At 1:26 am, Anonymous Anonymous said...

Surly you must agree that just below/at viability is the point at which abortions are acceptable. Remember late abortions are delivery s and not just a quick vac job. Its odd how you are so pro choice about a woman right to abort but you are so anti prostitution, some thing many women choose to do.

 
At 9:23 am, Blogger Dr Zen said...

There's no surely about it. I do not have a view on what is right, and I don't think I'm necessarily entitled to one.

Also, quite few women choose to be prostitutes.
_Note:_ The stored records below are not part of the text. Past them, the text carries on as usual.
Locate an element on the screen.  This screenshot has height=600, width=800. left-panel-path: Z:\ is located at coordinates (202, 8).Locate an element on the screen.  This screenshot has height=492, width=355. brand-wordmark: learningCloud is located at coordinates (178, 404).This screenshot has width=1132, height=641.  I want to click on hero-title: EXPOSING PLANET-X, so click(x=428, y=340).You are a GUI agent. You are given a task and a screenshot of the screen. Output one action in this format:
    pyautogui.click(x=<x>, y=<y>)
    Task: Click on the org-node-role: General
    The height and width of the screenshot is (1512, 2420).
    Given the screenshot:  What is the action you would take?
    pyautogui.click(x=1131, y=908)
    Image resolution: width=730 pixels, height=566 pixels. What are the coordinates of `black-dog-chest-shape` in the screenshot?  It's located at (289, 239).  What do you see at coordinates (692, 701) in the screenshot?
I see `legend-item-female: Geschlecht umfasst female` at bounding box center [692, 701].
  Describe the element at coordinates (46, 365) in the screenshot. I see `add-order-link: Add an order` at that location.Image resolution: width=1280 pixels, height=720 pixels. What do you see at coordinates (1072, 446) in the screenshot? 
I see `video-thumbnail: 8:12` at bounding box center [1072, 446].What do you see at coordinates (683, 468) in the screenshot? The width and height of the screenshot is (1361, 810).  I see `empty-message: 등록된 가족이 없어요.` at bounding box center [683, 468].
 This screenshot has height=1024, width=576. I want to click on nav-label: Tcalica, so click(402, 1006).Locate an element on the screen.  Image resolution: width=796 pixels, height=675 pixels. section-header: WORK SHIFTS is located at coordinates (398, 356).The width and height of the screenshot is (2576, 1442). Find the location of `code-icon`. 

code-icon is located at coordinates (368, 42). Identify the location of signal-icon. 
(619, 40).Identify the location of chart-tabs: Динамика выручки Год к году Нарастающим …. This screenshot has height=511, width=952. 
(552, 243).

They are mostly forced by circumstances or men into doing it.

 
At 3:17 am, Anonymous Anonymous said...

I have recently read a piece in a credible source urging women not to undergo elective C-section at 37 weeks because of potential lasting health problems. 26-28 weeks with little medical intervention? What tree did you fall out of?

The thing about late-term abortions is that they are not taken lightly by the people involved. There seems to be a certain image of a woman who is to undergo an abortion: some promiscuous, young, and careless girl who needs to get rid of the evidence of her sin (after all, this is what it boils down to. You have sinned and childbirth is your punishment). In reality, such a person isn't going to wait 22 weeks. Late-term abortion is a result of specific issues with the fetus and the woman who is already suffering greatly.

The argument about viability is bogus. One or two managed to survive at virtually half-term, after months and thousands of dollars worth of neonatal care, and voila! the second and third trimester are no longer necessary. Fantastic! Free pizza for everyone! I'm afraid it doesn't work like that. Yes, when you say that survival rate for babies born at 25 weeks is 50 percent, it sounds great! Were you to say that half the babies born at 25 weeks dies, well, all of a sudden that doesn't sound all that cheerful. "Viability" is a weak weapon because it's trying to impose a general rule on something that cannot be generalized. Google articles on premature births, and you will find that one of the first things they say is something like: "Everyone is different. You cannot say how - or if- any one will survive based on what happened to the others."